Lettie was the last caretaker of the home and it is said that she had taken to nailing doors shut within the plantation home in order to isolate herself from paranormal activity.

Kenworthy Hall

Kenworthy Hall (also known as Carlisle Hall or Carlisle Martin House), is located in Marion, Alabama north of Hwy 14. This is another location that has ties to paranormal activity related to the Civil War.

Kentworthy Hall was constructed in the late 1850’s to early 1860’s by Edward (or Edwin) Kentworthy Carlisle, an established cotton grower in the region.

Kenworthy Hall

The hauntings purported at this location are of a young women, seen by passer-bys, sitting at the window on the fourth floor.

This could possibly be Anne Carlisle, daughter of Edward, who is believed to have committed suicide by jumping from the window after discovering that her lover, a soldier in the Confederate Army had died.

Oakleigh Historic House

Oakleigh Historic House in Mobile, Alabama is part of the Oakleigh Historic Complex. There are several buildings that include; The Post Civil War Reconstruction Barracks and a cottage.

Oakleigh house was built in 1833 by a dry goods merchant and brick mason James W. Roper. Poltergeist activity, such as furniture moving on its own and disembodied figures have been seen.

It is also believed to be haunted by a female ghost who has been seen in the parlor of the mansion as well as shadow figures.

Richards DAR House

Richards DAR House

Richards DAR House (Daughters of the American Revolution) is also located in Mobile, Alabama and has a colorful history of apparitions.

The, now, historic museum house was constructed in 1860 for Charles G. Richards and his wife Caroline Steele. The local chapter of the Daughters of the American Revolution, who now operate the house, have allowed paranormal researchers to conduct investigations.

There has been sounds of disembodied children singing, laughter and other voices within the home. A figure has also appeared in the upstairs bedroom window.

Adams Grove Presbyterian Church

Adams Grove Presbyterian Church is located in rural Dallas County, Alabama and was built in the 1850’s near a cemetery.
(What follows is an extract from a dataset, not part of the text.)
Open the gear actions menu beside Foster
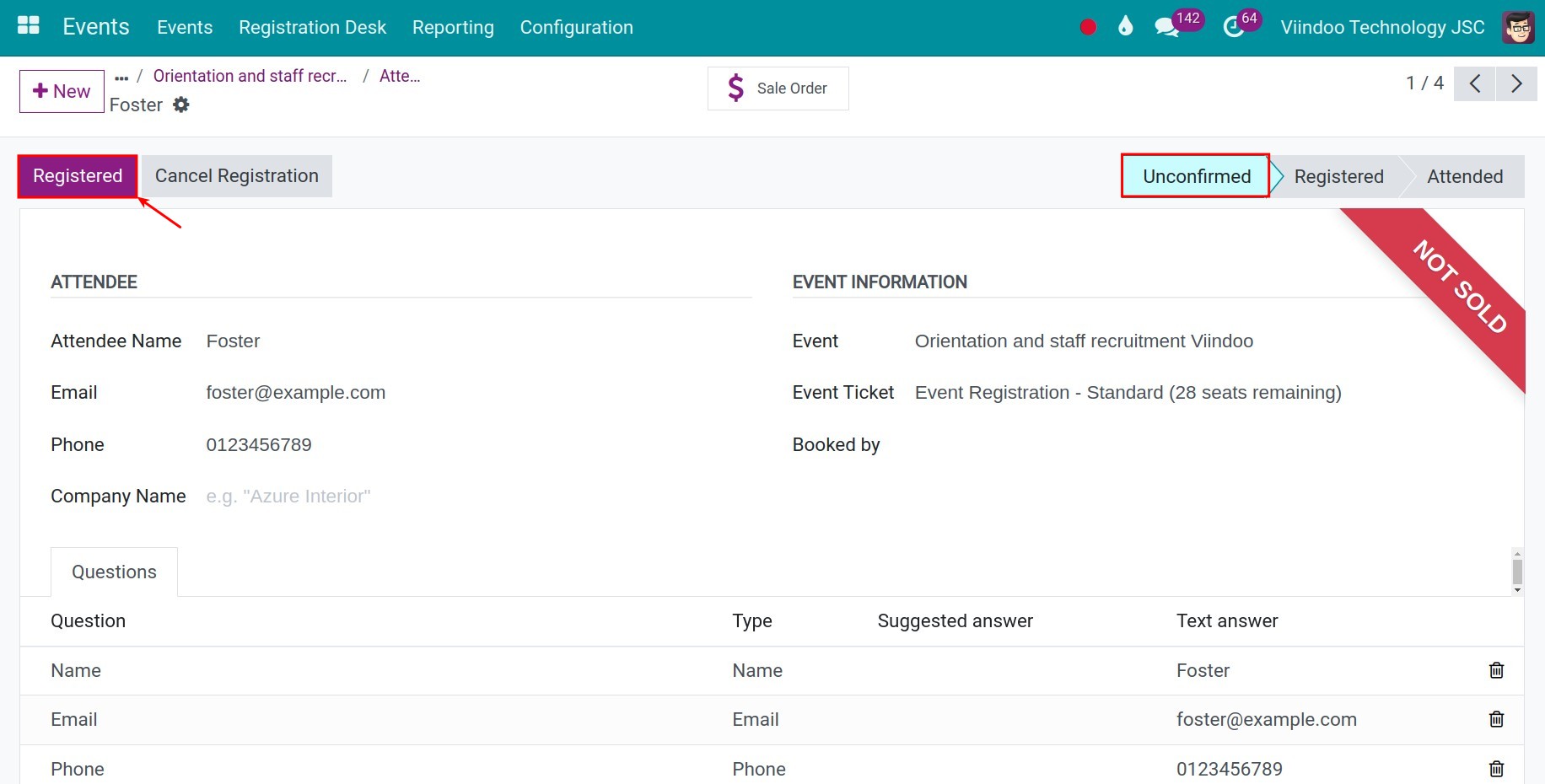pos(181,105)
Both the, now, neglected church and cemetery have had supposed paranormal activity, including the ghost of a Confederate Soldier.
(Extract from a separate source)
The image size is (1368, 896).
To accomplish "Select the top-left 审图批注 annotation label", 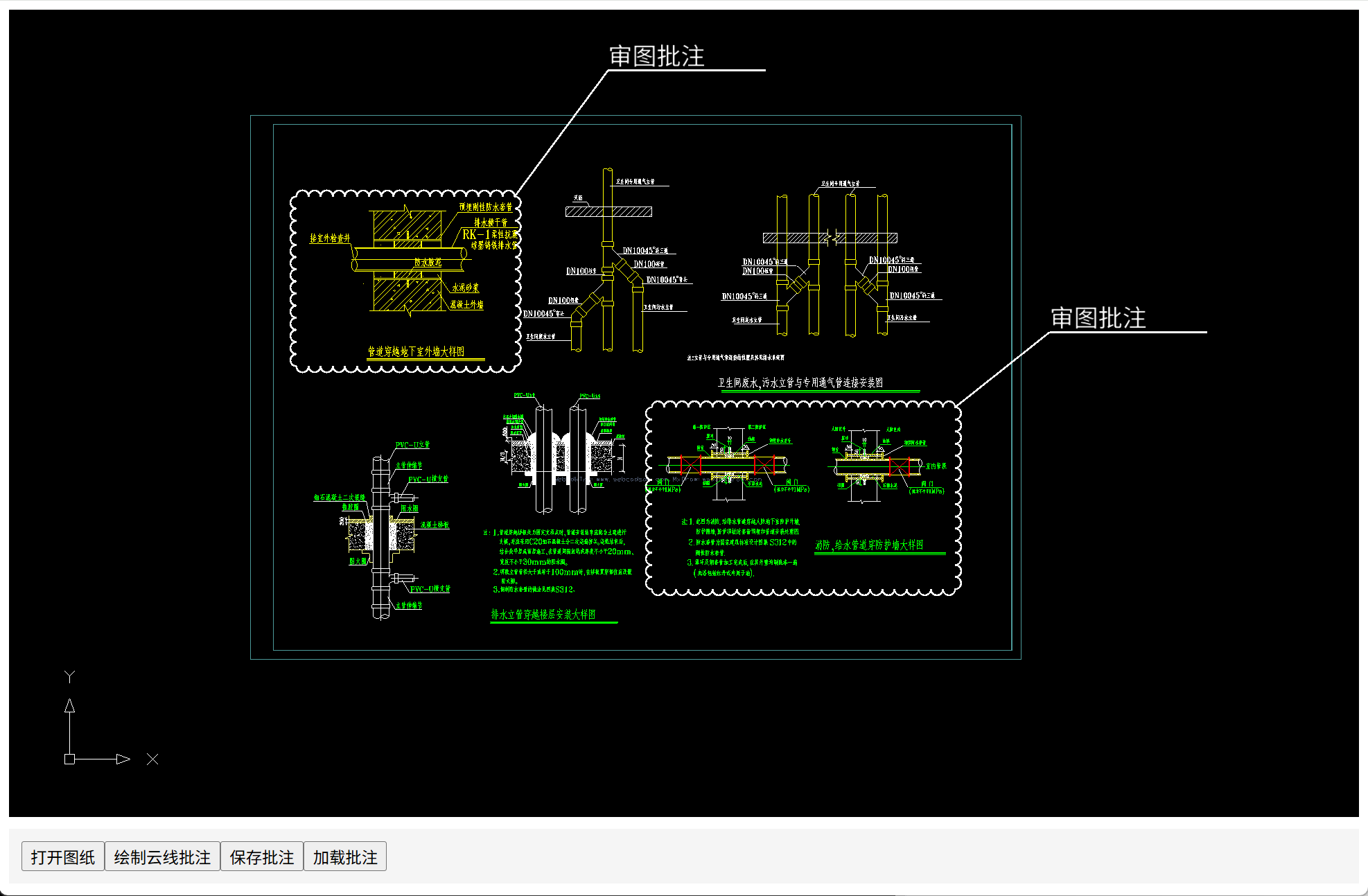I will click(656, 57).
It is said that the soldier will approach guests and attempt to warn them away from the property.

Haunted Houses in Alabama

All over the country there are homes reported to be haunted and lists of real haunted houses in Alabama can be found readily for would be ghost hunters and paranormal researchers.

There are too many to list in this one piece, but what I find particularly fascinating is that much of the paranormal activity at these locations is associated with the American Civil War.

Not all of the locations above are available to the public as museums. The Adams Grove Presbyterian Church is private property. Always check with the property owners prior to attempting any actual paranormal research at these, or any other location.

2 thoughts on “Real Haunted Houses in Alabama

  1. Wow, great read. I also wonder why many of their ghosts appear to be from the Civil War era too? It’s interesting to hear each of these stories and wonder what it would be like to experience each of these phenomena in person. I’m equal part skeptic so I also like seeing paranormal investigators debunk these so called hauntings. Nothing worse than when it actually turns out to just be a story don’t you think?

    It’s my first visit to this site and I’ve loved it so far – will be checking out the rest of your articles today!

    Great read,


    1. Hi Ryan,

      Nothing wrong with being a skeptic as well as a believer – I also have to sit on the fence otherwise this site would never work!

      I also have to be on my toes about what story or report is what – there’s nothing worse than publishing a paranormal story only to find out that it was a complete hoax! Makes me look bad and it makes the website look amateur in nature (which is not what we are aiming for!).

      Great speaking with you Ryan – thanks for visiting us (and enjoy the remainder of the articles here!).